On government assistance at age 26: Understanding the Obamacare Medicaid trap

Like countless other young Americans in college, I received a letter in July informing me that my graduate school would no longer be offering an option for student health insurance. “Usage rates of the plan, changing health insurance regulations, and the administrative workload that is involved in managing a plan” were cited as the reasons for the alteration in university policy.

At nearly 26 years old, I would soon be ineligible to remain on my parents’ employer-sponsored health insurance plan, leaving me with only one option: the Affordable Care Act’s Health Insurance Marketplace.

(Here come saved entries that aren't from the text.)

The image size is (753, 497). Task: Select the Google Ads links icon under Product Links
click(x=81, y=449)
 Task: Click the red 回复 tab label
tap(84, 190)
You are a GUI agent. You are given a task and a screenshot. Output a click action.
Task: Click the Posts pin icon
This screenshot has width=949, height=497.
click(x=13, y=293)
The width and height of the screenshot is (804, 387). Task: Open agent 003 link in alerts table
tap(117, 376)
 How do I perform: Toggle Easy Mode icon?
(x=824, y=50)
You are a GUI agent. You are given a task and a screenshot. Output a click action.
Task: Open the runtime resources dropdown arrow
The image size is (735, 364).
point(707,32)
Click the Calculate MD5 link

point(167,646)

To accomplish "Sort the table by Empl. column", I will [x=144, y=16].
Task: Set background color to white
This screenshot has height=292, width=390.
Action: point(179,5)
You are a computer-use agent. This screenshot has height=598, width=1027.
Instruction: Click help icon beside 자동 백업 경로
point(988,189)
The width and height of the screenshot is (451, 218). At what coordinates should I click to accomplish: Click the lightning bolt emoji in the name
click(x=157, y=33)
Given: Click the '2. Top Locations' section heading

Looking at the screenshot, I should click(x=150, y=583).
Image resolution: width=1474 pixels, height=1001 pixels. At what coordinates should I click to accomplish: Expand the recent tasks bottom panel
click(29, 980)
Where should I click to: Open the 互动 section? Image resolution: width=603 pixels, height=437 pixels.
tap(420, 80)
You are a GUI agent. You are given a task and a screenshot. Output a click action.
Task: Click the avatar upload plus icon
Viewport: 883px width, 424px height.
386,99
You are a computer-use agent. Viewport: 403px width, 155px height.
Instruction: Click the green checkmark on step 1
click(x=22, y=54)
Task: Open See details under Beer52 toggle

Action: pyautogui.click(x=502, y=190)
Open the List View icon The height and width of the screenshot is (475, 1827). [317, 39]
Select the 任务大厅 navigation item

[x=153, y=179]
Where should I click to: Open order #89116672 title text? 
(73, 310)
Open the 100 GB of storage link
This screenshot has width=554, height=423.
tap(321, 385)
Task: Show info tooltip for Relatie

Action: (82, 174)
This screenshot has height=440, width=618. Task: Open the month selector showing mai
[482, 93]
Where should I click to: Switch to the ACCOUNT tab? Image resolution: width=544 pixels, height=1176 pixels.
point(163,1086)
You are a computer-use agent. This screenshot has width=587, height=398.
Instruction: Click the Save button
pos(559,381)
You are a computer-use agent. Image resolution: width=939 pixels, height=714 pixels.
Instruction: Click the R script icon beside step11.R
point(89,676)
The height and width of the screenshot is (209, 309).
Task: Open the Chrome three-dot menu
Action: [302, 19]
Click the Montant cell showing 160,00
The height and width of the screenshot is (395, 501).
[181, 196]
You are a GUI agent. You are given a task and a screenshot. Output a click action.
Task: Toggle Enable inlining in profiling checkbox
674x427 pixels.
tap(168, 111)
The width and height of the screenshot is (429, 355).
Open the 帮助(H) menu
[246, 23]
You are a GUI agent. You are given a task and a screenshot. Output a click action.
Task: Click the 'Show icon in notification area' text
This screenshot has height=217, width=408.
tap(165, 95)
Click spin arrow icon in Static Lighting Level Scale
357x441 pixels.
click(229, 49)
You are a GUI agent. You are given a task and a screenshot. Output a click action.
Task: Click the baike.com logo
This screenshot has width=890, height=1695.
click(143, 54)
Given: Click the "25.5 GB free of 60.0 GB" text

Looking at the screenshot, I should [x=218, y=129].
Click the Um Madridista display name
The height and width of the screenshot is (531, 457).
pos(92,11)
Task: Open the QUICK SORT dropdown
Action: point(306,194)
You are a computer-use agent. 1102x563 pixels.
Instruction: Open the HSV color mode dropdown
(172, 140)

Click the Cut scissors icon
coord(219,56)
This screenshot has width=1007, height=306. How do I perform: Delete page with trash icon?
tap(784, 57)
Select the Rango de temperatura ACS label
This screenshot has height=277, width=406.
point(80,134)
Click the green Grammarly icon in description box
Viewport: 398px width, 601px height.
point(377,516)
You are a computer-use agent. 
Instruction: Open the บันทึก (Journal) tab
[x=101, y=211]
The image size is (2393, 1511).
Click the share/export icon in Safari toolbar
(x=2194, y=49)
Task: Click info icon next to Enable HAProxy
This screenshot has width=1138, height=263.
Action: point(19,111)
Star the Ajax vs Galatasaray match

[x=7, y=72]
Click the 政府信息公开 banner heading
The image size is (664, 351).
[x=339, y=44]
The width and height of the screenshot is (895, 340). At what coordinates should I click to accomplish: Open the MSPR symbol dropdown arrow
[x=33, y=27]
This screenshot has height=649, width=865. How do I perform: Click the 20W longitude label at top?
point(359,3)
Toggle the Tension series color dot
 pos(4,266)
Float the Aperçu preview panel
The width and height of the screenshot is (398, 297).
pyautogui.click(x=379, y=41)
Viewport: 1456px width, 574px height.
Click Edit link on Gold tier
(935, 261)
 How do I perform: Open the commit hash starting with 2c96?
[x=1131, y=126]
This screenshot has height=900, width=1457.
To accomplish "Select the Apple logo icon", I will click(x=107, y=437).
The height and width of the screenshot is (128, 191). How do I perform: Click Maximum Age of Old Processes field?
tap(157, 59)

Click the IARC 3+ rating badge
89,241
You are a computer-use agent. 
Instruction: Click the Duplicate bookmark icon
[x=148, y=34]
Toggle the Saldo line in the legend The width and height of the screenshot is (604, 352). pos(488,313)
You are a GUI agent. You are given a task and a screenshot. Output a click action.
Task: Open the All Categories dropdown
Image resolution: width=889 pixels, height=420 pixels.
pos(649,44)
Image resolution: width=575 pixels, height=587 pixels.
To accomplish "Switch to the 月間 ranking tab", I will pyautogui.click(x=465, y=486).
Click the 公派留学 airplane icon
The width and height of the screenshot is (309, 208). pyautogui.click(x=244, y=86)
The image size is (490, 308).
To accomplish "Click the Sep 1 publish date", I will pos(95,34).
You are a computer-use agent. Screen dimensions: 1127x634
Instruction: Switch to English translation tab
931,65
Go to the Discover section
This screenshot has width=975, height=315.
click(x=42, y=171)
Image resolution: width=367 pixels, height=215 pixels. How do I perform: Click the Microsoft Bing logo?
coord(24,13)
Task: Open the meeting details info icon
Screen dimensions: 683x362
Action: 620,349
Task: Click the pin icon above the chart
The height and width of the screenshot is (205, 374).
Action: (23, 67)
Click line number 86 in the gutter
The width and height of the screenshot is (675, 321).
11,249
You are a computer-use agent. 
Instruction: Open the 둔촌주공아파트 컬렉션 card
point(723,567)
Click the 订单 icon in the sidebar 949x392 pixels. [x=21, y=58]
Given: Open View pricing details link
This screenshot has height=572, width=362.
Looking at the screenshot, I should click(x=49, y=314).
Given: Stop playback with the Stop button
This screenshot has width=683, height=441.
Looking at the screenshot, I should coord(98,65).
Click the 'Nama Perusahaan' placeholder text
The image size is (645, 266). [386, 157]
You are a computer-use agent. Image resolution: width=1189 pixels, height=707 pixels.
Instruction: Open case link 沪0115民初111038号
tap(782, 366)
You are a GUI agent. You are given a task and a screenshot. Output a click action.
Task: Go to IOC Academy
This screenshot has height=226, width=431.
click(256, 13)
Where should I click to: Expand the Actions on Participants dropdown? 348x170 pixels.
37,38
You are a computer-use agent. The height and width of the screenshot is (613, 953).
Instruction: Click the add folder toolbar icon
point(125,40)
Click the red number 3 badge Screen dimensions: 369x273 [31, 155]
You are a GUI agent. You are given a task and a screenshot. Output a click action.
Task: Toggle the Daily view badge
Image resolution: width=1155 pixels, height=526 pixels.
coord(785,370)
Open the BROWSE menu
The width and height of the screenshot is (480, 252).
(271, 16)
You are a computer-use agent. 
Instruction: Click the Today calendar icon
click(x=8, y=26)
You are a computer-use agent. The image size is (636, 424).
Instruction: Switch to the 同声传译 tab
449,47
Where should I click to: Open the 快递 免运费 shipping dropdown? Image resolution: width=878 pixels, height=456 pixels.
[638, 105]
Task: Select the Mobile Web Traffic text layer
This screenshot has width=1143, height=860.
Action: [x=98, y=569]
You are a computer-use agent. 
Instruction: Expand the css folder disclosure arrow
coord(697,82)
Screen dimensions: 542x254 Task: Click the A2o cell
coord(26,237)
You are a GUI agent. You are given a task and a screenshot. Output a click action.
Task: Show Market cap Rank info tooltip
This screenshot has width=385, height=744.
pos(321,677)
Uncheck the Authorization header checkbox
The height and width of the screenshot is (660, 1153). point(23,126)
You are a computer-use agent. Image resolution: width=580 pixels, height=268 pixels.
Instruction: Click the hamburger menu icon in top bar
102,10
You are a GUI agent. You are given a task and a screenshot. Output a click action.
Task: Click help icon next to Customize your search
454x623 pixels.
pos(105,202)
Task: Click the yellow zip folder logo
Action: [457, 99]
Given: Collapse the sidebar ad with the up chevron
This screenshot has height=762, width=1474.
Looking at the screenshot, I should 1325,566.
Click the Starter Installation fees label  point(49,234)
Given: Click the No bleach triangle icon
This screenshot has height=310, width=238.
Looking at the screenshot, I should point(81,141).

After two weeks of falling victim to the numerous technological glitches of HealthCare.gov, unsuccessful troubleshooting with online customer care, and long waits to speak with customer service over the telephone, I finally made contact with an actual human being.

“Just go on Medicaid,” the HealthCare.gov customer service representative told me. “With you and your spouse’s income, you will be eligible.”

“Are there any other options?” I replied.

“Pay the full rate,” the representative said bluntly.

The full rate is no longer affordable. According to the Manhattan Institute, the Affordable Care Act is expected to raise individual premiums by an average of 41 percent, leading to higher average costs in 41 of 50 states. To make matters worse, the highest rate increase for any demographic is males in their mid 20s, who will see premiums rise by an astounding 77 percent.

With healthcare premiums simply unaffordable, the only other choice available was to enroll in Medicaid.

Because my wife and I are both graduate students, we live primarily off of student loans and infrequent odd jobs. We do not have any elaborate expenses, but we certainly are not struggling. We have our own car, we occasionally go on vacations and we frequently eat out at restaurants. Needless to say, we certainly are not the typical family in need of Medicaid.

Yet, according to the ACA’s guidelines, we have found ourselves in the position of having to decide between paying a premium we cannot afford or benefiting from massive subsidies paid for by taxpayers — when I could and should be contributing to the cost of insurance. The more experience I have with the Health Insurance Marketplace, the more it looks like nothing more than a thinly veiled expansion of Medicaid.

Evidence of this argument rests in the data itself. According to Medicaid.gov’s November report, 27 percent of people applying for insurance in the Health Insurance Marketplace were determined to be eligible for Medicaid. That means that in a little over a month, nearly 400,000 people were offered enrollment in Medicaid who were not already in the system.


Last year, I used my limited income and student loans to pay for my own health insurance policy. This year, despite having more money in my pocket than I did a year ago, I am now being told that I am eligible for Medicaid. I went from a contributor to the healthcare system to an unnecessary burden upon it in just a few short weeks.

I’ve seen the frustrated, tired and scared faces of low-income Americans who are truly in need of government assistance in multiple healthcare clinics where my wife has volunteered during medical school — and I could not stand the thought of taking government assistance. Contrary to popular belief, I know the federal government has limited resources, and although nearly free health insurance sounds like a fantastic deal, more money in my pocket ultimately leads to less assistance for those people who truly need it.

So faced with the choice of paying a premium I could not afford or with joining Medicaid, I opted for a third option: short-term private health insurance.

Unlike the previous two plans, short-term health insurance, especially for young and healthy Americans, offers lower rates than plans provided in the government-run Health Insurance Marketplace. It also allows me the opportunity to contribute to the costs of my insurance so that I am not an unnecessary burden on an already strained system.

There are millions of Americans in need of medical assistance, and something had to be done to help those who cannot help themselves. But, when all the dust has cleared from the ACA’s implementation, what kind of a system will be in place? Will we have a program that finally addresses the numerous problems the health insurance system has faced for generations, or will we be stuck with a nightmarish bureaucracy that transforms paying contributors into unnecessary Medicaid recipients? It’s starting to look like the latter.